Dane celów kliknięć
╔══
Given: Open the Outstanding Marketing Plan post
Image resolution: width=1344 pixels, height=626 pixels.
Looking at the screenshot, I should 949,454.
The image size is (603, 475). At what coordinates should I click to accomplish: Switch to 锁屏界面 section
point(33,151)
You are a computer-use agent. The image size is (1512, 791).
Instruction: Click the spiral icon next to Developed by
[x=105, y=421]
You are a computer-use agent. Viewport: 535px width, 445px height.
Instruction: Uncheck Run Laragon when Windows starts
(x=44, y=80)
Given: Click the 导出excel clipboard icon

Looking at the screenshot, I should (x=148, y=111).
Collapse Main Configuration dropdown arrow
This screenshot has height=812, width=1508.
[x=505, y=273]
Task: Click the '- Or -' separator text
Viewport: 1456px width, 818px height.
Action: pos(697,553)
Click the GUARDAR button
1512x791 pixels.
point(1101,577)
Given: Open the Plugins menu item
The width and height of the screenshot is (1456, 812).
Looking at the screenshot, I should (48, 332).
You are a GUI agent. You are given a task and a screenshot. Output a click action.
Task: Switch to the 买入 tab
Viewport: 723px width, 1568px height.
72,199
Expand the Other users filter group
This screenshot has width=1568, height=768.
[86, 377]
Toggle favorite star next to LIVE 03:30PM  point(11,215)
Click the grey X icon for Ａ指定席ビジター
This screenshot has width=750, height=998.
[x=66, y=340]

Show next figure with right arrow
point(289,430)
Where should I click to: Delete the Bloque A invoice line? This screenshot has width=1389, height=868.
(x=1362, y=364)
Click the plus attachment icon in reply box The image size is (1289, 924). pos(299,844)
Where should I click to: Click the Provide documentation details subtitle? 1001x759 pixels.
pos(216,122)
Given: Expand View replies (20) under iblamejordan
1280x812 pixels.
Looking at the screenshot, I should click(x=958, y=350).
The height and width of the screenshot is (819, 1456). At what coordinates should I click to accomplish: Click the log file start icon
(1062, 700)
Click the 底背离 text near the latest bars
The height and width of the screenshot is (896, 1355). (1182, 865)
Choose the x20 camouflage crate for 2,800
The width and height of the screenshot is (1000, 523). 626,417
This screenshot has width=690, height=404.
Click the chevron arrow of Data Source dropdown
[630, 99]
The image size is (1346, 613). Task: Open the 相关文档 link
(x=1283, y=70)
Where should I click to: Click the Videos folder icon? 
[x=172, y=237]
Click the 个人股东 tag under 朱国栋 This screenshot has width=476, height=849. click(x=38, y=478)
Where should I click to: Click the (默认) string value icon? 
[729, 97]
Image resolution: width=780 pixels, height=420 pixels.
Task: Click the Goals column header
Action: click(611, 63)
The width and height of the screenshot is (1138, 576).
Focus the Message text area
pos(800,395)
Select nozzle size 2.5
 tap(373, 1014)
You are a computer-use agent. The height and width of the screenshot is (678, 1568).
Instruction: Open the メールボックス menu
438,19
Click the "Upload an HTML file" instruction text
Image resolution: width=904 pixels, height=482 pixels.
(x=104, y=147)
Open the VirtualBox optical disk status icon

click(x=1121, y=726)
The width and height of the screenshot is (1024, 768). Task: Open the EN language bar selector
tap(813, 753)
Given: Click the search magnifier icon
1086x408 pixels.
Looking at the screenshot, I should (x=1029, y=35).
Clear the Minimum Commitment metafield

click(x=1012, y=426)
╚══
**Treść zadania**
Wyodrębnij z powyższego materiału każdy wiersz, w którym występuje ciąg „text”, i przepisz go w całości.

**Odpowiedź pisemna**
Task: Click the '- Or -' separator text
Click the 底背离 text near the latest bars
Focus the Message text area
Click the "Upload an HTML file" instruction text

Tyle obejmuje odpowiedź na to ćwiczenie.